The Industry’s latest project is an eccentric performance (is there any other kind?) of Terry Riley’s In C – perhaps the founding document of musical minimalism, at the Hammer Museum.

From "In C"; courtesy The Hammer

From “In C”; courtesy The Hammer

This extends a strong record by the Hammer of risky, free public performances. In C – which goes on this Saturday and next – comes amidst the LA Philharmonic’s Minimalist Jukebox festival, which I’ll try to track on this page.

FINALLY: I keep hearing from optimists that the worst is over in terms of job losses in journalism. But the Newark Star-Ledger – the strongest paper in a state with both a strong arts tradition and a deep culture of corruption – has announced it will slash a quarter of its (non-unionized) newsroom. This is the paper, after all, that broke the Chris Christie bridge scandal.
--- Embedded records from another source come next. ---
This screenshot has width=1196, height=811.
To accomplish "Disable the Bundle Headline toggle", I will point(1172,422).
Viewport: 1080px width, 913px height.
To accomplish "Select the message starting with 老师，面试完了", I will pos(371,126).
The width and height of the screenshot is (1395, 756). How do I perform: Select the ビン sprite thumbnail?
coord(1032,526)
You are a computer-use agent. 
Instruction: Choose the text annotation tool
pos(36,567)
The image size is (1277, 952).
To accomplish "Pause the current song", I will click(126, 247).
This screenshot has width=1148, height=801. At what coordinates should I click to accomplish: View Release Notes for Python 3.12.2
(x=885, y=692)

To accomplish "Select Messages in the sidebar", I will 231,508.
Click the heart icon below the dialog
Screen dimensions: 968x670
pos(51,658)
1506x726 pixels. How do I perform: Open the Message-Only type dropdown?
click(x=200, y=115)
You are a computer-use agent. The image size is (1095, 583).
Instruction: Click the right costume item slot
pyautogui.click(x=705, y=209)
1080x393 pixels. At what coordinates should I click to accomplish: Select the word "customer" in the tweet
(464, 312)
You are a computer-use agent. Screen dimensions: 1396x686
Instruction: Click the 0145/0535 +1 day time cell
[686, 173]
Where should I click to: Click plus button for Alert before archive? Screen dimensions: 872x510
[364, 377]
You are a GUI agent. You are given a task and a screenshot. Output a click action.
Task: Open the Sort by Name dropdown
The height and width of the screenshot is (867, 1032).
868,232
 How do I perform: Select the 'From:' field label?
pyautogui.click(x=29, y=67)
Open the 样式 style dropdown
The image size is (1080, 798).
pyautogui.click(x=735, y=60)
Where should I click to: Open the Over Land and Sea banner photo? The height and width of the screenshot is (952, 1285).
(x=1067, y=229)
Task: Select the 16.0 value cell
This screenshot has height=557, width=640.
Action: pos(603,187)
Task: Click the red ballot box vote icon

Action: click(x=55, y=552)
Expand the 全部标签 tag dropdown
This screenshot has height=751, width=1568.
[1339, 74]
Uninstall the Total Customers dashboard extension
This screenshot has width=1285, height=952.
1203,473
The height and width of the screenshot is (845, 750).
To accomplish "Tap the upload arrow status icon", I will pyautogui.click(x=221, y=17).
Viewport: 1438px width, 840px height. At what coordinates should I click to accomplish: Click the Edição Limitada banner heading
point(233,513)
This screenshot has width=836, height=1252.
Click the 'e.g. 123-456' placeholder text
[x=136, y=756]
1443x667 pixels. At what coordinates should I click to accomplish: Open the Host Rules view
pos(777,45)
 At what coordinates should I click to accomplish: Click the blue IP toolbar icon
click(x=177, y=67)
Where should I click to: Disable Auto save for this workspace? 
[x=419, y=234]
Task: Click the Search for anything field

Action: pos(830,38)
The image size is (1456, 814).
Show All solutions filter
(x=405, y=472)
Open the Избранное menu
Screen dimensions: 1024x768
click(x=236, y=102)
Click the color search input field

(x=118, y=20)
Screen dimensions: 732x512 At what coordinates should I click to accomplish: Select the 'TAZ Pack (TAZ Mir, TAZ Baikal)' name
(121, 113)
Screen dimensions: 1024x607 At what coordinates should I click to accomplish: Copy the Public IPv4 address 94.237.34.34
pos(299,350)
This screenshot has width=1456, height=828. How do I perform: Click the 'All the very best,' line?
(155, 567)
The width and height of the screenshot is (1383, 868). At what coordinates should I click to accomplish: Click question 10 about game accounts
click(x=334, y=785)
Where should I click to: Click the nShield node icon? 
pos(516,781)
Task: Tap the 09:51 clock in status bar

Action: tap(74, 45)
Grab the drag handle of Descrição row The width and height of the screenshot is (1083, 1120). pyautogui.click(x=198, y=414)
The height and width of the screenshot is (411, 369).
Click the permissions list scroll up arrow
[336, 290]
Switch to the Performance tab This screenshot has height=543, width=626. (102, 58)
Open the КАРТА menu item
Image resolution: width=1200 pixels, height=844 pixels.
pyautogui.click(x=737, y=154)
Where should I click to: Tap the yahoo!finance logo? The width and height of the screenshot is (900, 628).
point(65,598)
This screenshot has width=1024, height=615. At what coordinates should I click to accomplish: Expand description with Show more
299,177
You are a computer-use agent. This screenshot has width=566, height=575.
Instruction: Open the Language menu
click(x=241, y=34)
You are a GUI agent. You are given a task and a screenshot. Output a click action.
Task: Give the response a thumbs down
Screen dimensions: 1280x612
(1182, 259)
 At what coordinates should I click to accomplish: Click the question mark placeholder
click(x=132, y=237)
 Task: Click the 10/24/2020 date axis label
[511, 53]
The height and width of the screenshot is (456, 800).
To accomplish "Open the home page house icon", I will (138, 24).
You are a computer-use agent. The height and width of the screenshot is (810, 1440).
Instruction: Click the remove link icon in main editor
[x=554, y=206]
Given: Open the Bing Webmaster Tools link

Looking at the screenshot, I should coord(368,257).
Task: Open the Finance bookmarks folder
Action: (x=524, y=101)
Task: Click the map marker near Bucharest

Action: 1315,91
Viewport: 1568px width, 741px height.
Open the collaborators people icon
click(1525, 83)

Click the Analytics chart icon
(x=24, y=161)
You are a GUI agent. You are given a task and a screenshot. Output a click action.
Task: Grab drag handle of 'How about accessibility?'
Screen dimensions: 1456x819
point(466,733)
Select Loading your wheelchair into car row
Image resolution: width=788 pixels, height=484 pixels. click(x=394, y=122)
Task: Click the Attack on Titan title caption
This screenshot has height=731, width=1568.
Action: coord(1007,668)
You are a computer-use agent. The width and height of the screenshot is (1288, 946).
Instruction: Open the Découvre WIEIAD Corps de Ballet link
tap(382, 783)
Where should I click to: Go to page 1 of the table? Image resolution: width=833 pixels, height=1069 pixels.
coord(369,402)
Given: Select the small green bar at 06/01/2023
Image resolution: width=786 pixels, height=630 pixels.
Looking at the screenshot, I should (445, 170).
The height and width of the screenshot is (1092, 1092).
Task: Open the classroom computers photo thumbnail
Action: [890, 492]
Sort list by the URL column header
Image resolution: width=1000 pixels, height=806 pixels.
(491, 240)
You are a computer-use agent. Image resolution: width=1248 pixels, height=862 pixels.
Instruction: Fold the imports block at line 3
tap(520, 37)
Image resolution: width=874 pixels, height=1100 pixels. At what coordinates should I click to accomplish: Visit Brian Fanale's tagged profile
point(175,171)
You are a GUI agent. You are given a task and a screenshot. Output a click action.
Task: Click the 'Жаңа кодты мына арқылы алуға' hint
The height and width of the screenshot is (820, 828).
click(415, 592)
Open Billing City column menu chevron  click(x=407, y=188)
The cuts will mean the loss of 40 of the 156 reporters, editors, photographers and support staff in The Star-Ledger newsroom, which had already seen a parade of people leaving in recent weeks over concerns about the paper’s future and the continuing fiscal pressures affecting newspapers across the country.

Here‘s some recent bad news from arts journalism in Oregon, a beautiful state where another paper laid off two of my favorite journos.

The journalists there, and elsewhere, deserve better.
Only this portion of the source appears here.